Nella sempre più avanzata fusione tra globale e locale, succede che il globale sia diventato il luogo in cui, in assoluto, l’uomo contemporaneo trova una dimensione nota attribuibile al fatto che ciò che lo connota sia presente ovunque nel mondo. Cosicché, se tale premessa è vera, allora il locale diventa progressivamente ciò che resta fuori, ossia ai margini del cosiddetto divulgato, per diventare dimensione latente di ciò che vuole ancora difendere le cosiddette “diversità”.
L’aspetto visionario di chi opera attualmente nel marketing territoriale non può che essere la lungimiranza di rendere inevitabilmente celebri (ossia rese edotte), poiché esistenti e caratteristiche, le specificità del posto. È una questione di sostanza, la cui vera sfida consiste nell’evitare di ostentare immagini lanciate qua e là prive di contenuti.

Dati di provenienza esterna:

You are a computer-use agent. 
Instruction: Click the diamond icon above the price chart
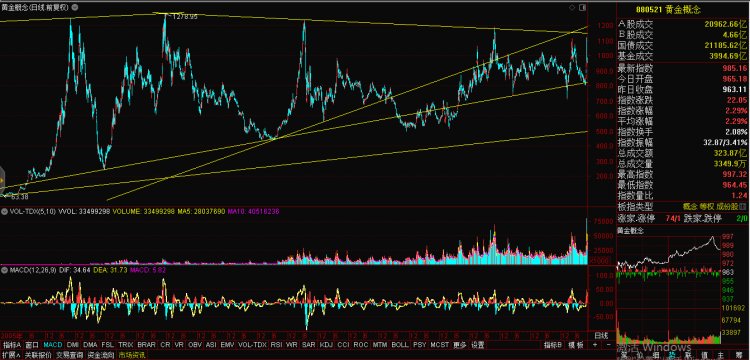pyautogui.click(x=572, y=8)
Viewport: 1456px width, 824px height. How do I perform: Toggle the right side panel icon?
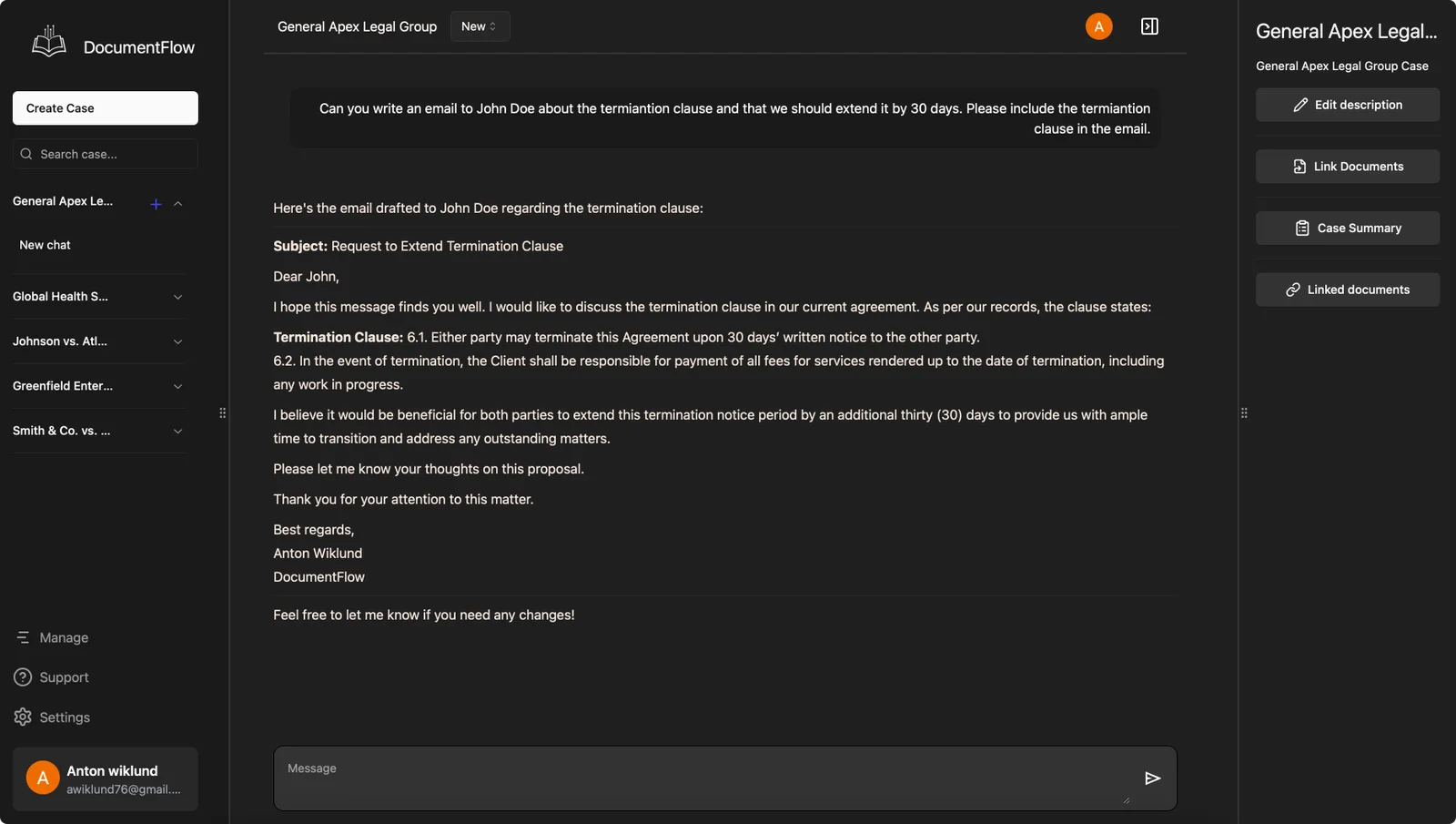[x=1149, y=26]
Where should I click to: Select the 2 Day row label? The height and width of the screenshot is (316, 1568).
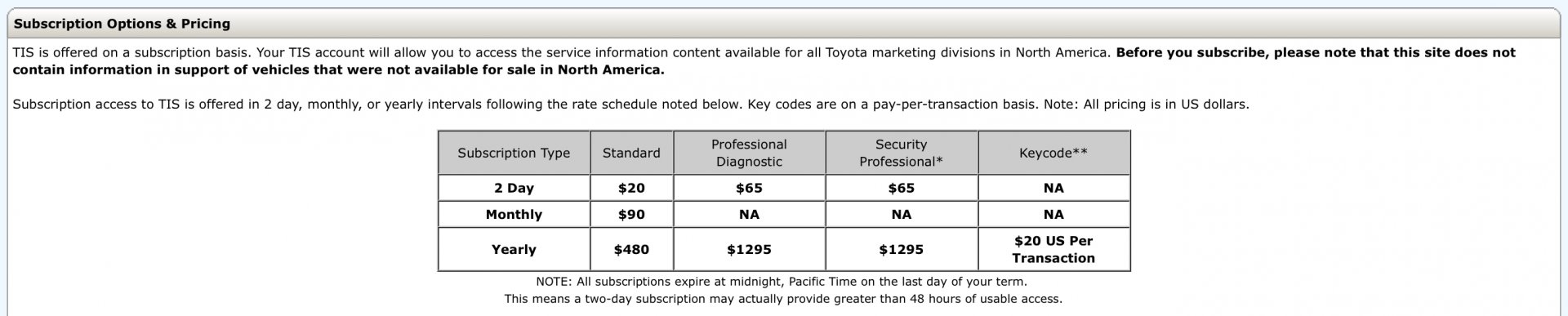click(514, 188)
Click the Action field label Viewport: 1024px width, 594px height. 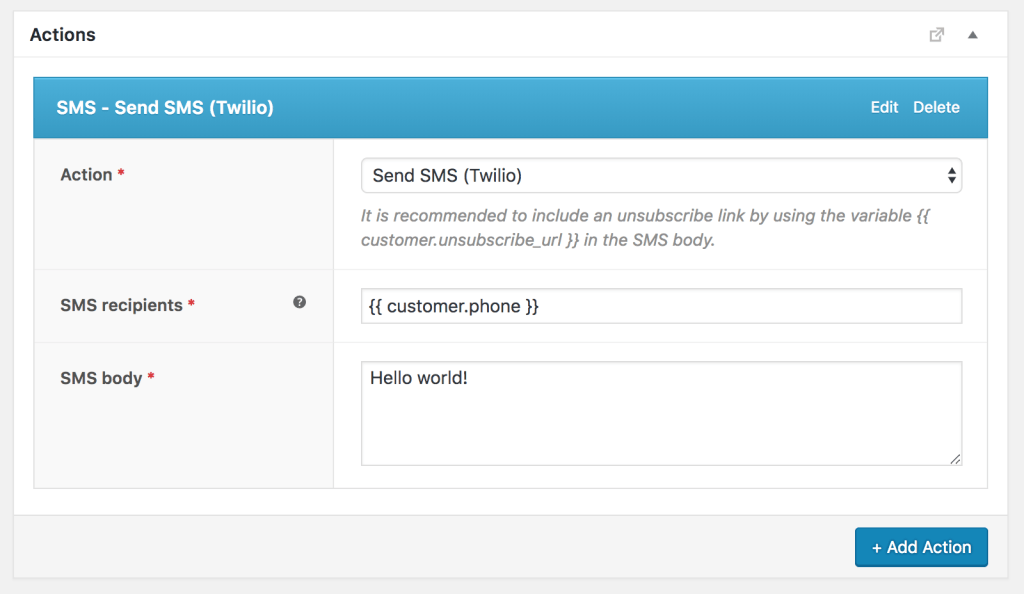click(86, 174)
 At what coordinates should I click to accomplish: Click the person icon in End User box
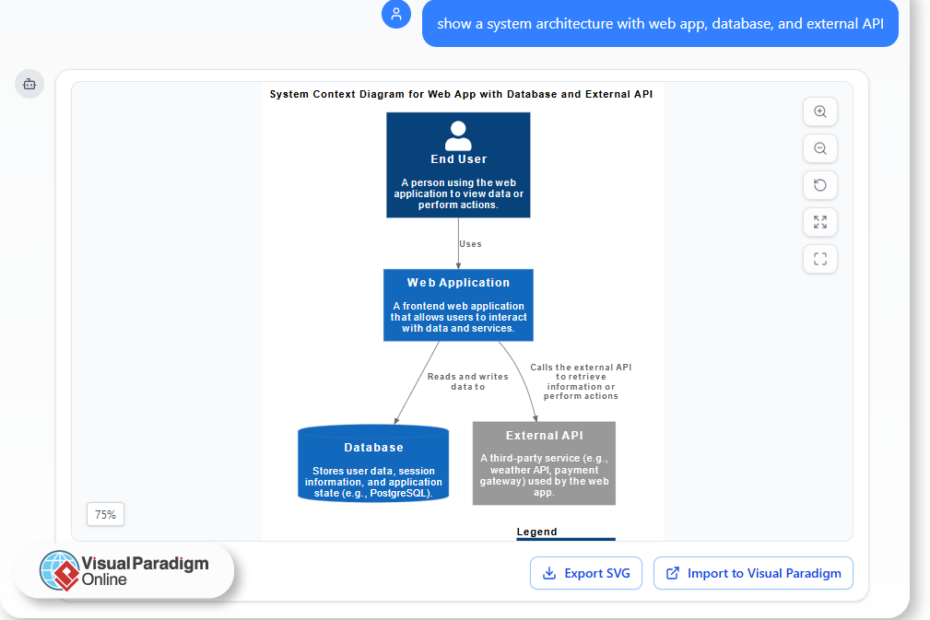click(458, 135)
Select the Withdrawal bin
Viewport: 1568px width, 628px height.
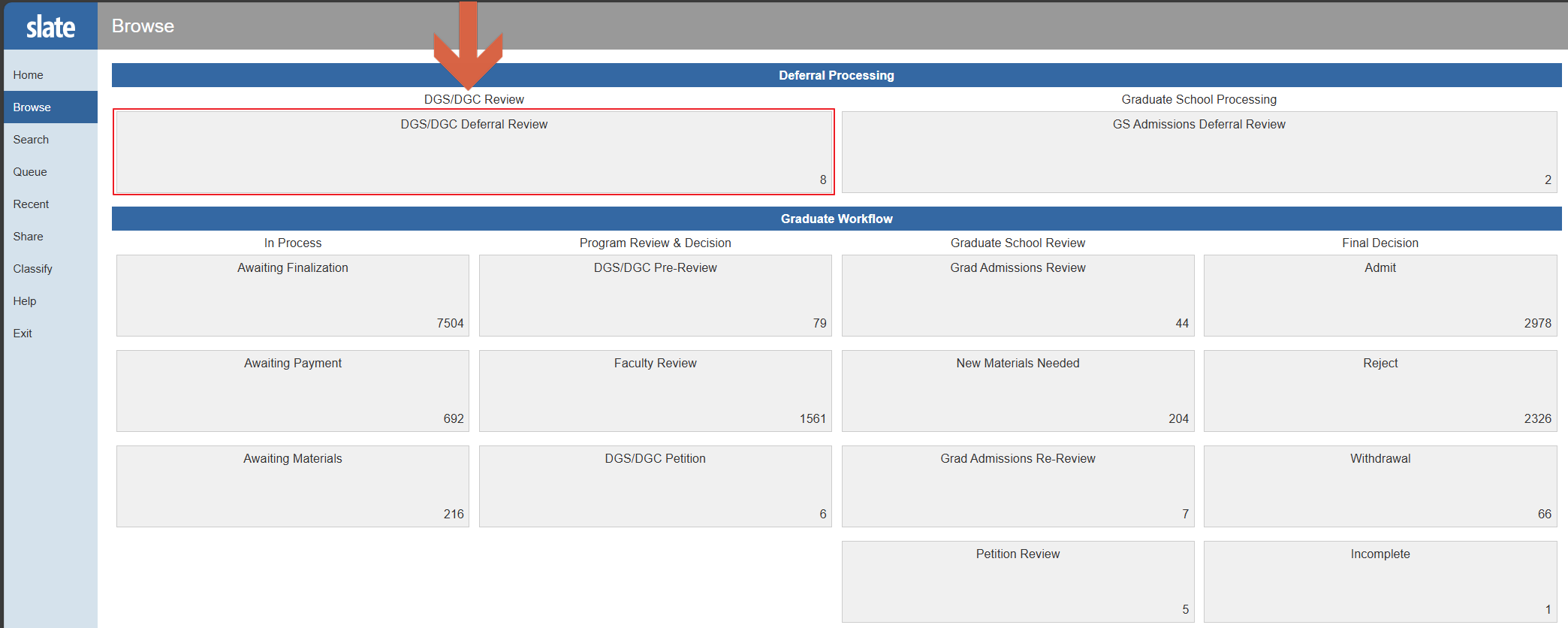1380,486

Il globale, associato per similitudine all’universale, di contro al particolare del locale, attesta, alla luce della premessa, maggiore predominanza ad uno spazio sempre più vasto ed omogeneo di converso ad un tempo futuro-passato che dovrebbe derivare dalla reciproca miscellanea per arricchire il presente. E, invece, accade che il passato non viene più pensato mentre il futuro non ha prospettive. Ed il presente diventa gradualmente più scevro di definizione, tanto da rappresentare il sinonimo di un globale definito nel suo essere indefinito. La quantificazione è la parola dominante della civiltà contemporanea, strumento divulgatore del “troppo, presente ovunque”, facile dissuasore dell’essenziale, di ciò che sfugge al calcolo come il sentimento, l’amore, la gioia, la tristezza, l’afflizione, il dolore.
Il marketing territoriale consiste di quella diversità delle culture e delle lingue che si separano per diventare fonte viva di apprendimento sociale, etnologico, folcloristico, ambientale che vanno recuperate, salvaguardate e tutelate in tutta la loro integrità.
Oggi la politica territoriale, coadiuvata dall’incremento delle reti tecnologiche, ma anche da una sempre più diffusa concettualizzazione del sistema reticolare connesso ed immediato, atto a stabilire capacità di interazione g-locali, non può essere avulsa da un’analisi generale alla luce di un’apertura al/del mondo utile e necessaria alla consapevolezza che su questo pianeta si risiede del tutto per non poterne naturalmente fare a meno e per poter saggiamente pensare ad una efficace opera di sviluppo, che avvolga tutte le sfaccettature del cambiamento in corso ovunque.